_Source text_
^^^^^^^^^^^^^^^^

# Plus One Problem

--

**Overview**

In this particular LeetCode problem, Plus One, I would have to approach it with a crafty approach. The problem states

You are given a large integer represented as an integer array digits, where each digits[i] is the ith digit of the integer. The digits are ordered from most significant to least significant in left-to-right order. The large integer does not contain any leading 0's.Increment the large integer by one and return the resulting array of digits.

Here is an example for a better understanding.

**Input:** digits = [1,2,3]

**Output:** [1,2,4]

**Explanation:** The array represents the integer 123.

Incrementing by one gives 123 + 1 = 124.

Thus, the result should be [1,2,4].

*Let's Dive in.*

Since we are targeting the end of the array. My first approach was to reverse loop through the array.

var plusOne = function(digits) {

// reverse loop

for(let i = digits.length - 1; i >= 0; i--){}

};

Since we can't have double-digit numbers I targeted 9. If the current digit does not equal the value or type of 9 increments by one

`var plusOne = function(digits) {`

// reverse loop

for(let i = digits.length - 1; i >= 0; i--){

// add constraints

if(digits[i] !== 9){

digits[i] ++

}

}

};

Along with incrementing the number, I decided to return the digit.

`var plusOne = function(digits) {`

// reverse loop

for(let i = digits.length - 1; i >= 0; i--){

// add constraints

if(digits[i] !== 9){

digits[i] ++

return digits

}

}

};

I created a SafeNet for 0. If the current number = 0 and if the index is at the current position of 0. Take the array add 1 to it and return the digits.

`var plusOne = function(digits) {`

// reverse loop

for(let i = digits.length - 1; i >= 0; i--){

// add constraints

if(digits[i] !== 9){

digits[i] ++

return digits

}

digits[i] = 0

if(i === 0){

digits.unshift(1)

return digits

}

}

};

Thanks for reading.

^^^^^^^^^^^^^^^^

_Recorded information_

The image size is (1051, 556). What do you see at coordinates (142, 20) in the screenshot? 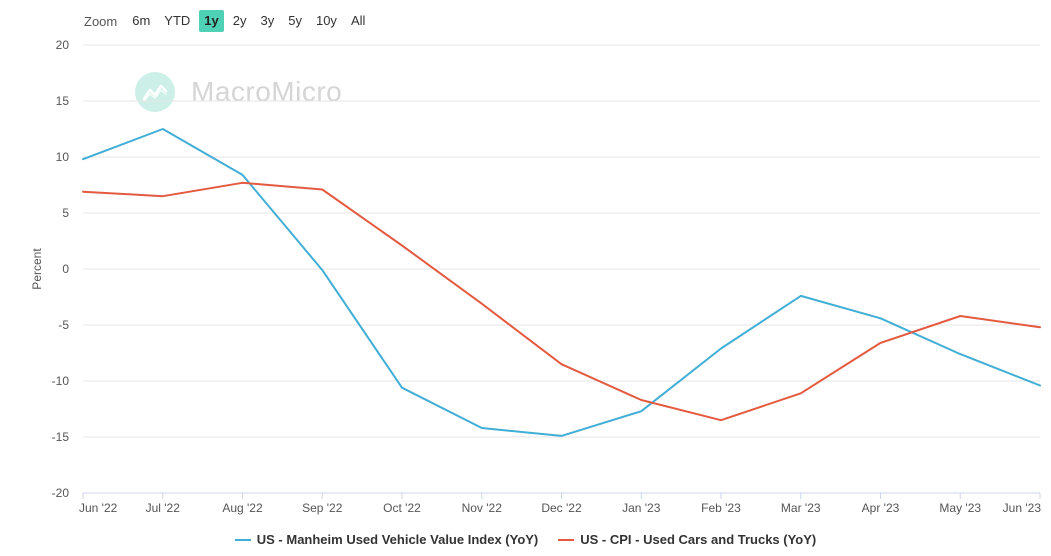
I see `zoom-button-6m: 6m` at bounding box center [142, 20].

^^^^^^^^^^^^^^^^

Copy out, word for word, the passage of the Plus One post above that begins with the words containing "In this particular" and ends with "a better understanding.".

_Your solution_
In this particular LeetCode problem, Plus One, I would have to approach it with a crafty approach. The problem states

You are given a large integer represented as an integer array digits, where each digits[i] is the ith digit of the integer. The digits are ordered from most significant to least significant in left-to-right order. The large integer does not contain any leading 0's.Increment the large integer by one and return the resulting array of digits.

Here is an example for a better understanding.